- [What is being asked]:
All lines in the data below carrying the string "computer" are to be located and copied.

- [Source material]:
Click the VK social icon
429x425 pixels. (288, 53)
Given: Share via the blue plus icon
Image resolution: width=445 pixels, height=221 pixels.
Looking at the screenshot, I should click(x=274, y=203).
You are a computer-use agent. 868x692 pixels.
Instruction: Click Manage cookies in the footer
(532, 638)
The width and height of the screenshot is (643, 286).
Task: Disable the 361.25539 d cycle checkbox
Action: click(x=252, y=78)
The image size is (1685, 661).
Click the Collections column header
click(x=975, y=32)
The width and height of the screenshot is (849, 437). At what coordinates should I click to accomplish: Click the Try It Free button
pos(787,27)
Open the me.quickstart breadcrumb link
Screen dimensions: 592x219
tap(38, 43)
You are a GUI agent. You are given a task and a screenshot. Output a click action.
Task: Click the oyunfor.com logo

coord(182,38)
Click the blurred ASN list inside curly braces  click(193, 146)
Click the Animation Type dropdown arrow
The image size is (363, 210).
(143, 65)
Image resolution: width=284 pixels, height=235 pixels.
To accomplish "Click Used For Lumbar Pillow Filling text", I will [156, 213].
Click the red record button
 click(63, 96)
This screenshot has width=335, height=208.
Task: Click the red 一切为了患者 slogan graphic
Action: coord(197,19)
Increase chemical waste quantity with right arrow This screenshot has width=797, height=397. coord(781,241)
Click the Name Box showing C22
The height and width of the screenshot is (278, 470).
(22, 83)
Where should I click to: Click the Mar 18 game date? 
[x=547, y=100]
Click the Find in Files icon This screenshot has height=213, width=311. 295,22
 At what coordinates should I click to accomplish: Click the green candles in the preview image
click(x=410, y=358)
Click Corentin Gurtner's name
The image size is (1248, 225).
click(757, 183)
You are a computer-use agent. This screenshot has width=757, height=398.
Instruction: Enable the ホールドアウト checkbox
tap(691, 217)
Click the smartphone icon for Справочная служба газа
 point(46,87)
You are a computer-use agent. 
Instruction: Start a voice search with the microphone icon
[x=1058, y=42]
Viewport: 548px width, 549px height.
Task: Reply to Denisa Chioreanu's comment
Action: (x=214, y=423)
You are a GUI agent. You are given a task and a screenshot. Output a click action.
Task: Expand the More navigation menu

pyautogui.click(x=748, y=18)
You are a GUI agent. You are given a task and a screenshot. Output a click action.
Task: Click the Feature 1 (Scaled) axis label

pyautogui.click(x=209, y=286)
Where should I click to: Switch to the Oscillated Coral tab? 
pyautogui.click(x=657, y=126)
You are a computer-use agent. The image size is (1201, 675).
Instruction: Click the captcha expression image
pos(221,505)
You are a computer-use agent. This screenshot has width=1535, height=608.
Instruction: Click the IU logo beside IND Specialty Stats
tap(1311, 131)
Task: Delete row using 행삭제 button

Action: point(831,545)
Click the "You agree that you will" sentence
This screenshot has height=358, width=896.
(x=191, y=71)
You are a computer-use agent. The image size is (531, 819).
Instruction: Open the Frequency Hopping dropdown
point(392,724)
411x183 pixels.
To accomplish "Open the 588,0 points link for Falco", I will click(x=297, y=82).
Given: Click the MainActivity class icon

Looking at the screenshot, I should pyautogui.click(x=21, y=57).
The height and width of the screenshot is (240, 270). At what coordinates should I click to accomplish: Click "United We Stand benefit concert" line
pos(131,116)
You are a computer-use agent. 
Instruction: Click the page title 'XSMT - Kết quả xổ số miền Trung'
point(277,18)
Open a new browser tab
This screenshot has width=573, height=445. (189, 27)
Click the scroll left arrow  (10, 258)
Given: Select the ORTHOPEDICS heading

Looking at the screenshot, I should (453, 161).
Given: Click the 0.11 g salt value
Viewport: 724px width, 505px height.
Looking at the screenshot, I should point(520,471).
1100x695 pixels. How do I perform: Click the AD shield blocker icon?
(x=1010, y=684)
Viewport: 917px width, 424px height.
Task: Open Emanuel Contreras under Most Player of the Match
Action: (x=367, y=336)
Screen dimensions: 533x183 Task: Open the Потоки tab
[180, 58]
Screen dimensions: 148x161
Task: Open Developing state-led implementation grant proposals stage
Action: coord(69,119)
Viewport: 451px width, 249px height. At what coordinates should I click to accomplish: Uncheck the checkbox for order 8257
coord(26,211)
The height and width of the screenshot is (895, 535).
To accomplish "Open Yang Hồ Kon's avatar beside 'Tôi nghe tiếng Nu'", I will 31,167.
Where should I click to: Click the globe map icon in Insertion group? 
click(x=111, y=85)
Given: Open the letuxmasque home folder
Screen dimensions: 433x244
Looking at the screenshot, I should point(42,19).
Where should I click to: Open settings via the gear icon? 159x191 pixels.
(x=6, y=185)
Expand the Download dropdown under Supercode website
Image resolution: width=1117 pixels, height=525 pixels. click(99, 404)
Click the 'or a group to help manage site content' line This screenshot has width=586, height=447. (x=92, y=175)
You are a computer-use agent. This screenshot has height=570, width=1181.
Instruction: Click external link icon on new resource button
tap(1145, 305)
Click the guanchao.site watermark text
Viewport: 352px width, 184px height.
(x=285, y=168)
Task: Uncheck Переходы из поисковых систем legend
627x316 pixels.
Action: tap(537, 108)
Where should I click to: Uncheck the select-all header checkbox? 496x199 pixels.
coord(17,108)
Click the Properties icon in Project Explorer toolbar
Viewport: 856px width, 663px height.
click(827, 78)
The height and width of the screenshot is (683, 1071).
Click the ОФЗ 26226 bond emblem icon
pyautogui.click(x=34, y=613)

- [Answer space]:
You are a computer-use agent. 868x692 pixels.
You are a computer-use agent. This screenshot has width=757, height=398.
You are a computer-use agent. 
You are a computer-use agent. The image size is (1201, 675).
You are a computer-use agent. This screenshot has width=1535, height=608.
You are a computer-use agent. The image size is (531, 819).
You are a computer-use agent. 
You are a computer-use agent. This screenshot has height=570, width=1181.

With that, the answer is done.